He facilitated a number of projects, including the resolution of the dispute between Shell and Belema Oil that shut in over 30,000 barrels per day production in Oil Mining Lease, OML 25 and the execution of the Abo OML 125 Heads of Terms, thus paving way for eventual renewal of OML 125 and further investment in exploring the oil field.
The GMD has also led NNPC to secure a number of alternative funding facilities for the NPDC and the Corporation’s Joint Ventures to facilitate further development of some assets. These include: the N875.75m NPDC OML 65 Alternative Funding and Technical services package with CMES-OMS Petroleum Development Company, the $3.15bn Alternative Financing Package with Sterling Exploration and Energy Production Company Limited (SEEPCO) and other partners for the development of NPDC’s OML 13, which first oil of about 7,900bpd was achieved on April 1, 2020, while production is expected to peak at 94,000bpd of oil and 542mmscfd of gas within four years.

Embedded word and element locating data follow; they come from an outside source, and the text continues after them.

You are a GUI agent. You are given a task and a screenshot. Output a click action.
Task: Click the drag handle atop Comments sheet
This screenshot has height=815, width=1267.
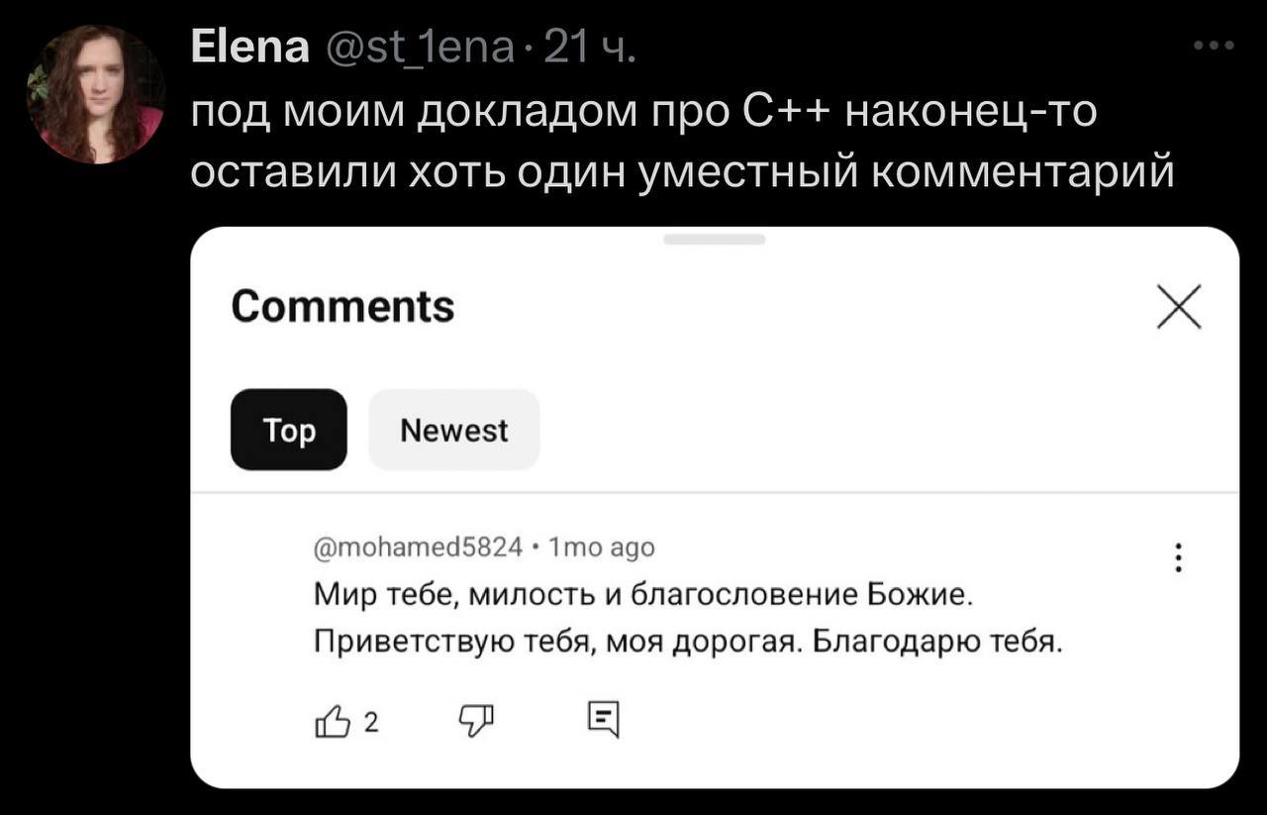[x=714, y=240]
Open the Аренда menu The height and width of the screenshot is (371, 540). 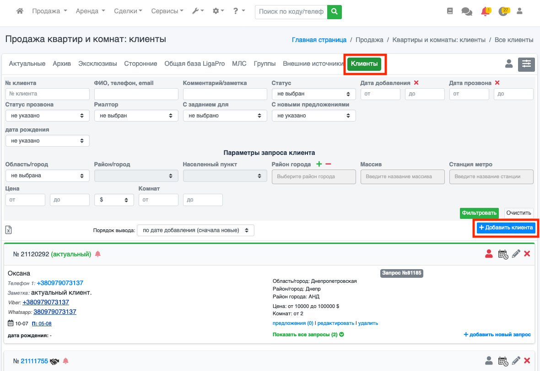(x=90, y=11)
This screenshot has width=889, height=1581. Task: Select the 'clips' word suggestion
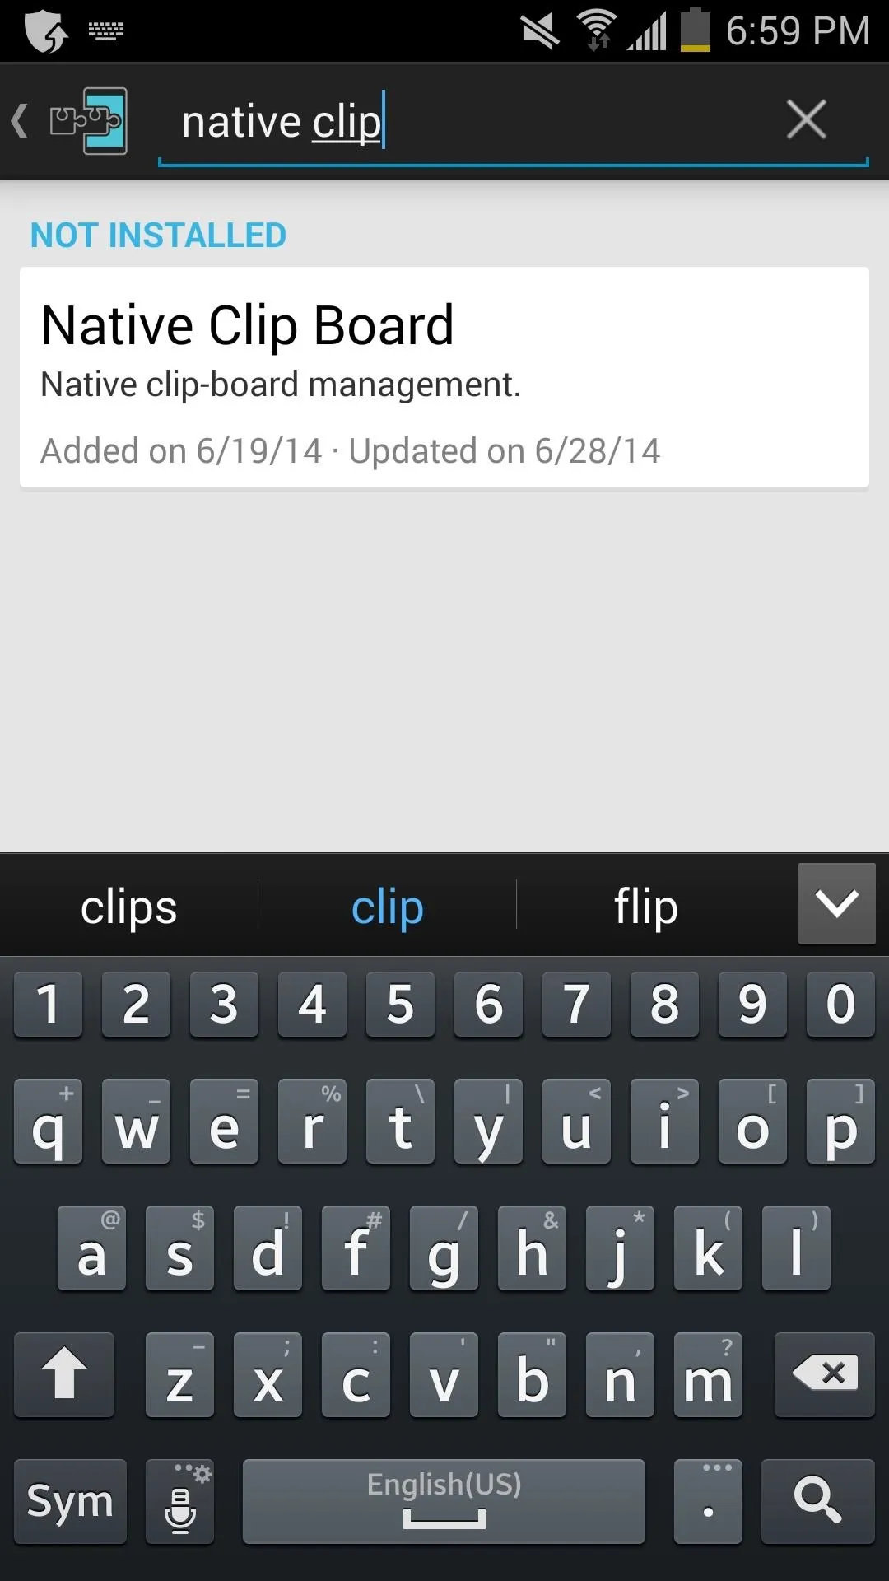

Mallam Kyari ended 2020 on a high in the gas sector with the commissioning of the Oredo Integrated Gas Handling Facility in Ologbo, Edo State. The facility is already helping to bridge the gap in local production of Liquefied Petroleum Gas (cooking gas) and providing more gas for power generation in the country.
These and other feats would not have been achieved without transparency and accountability. In fact, in the past one and half years, Mallam Kyari has transformed NNPC from a corporation, noted for opacity into one that has embraced transparency, through the publication of the corporation’s Monthly Financial and Operations Report (MFOR).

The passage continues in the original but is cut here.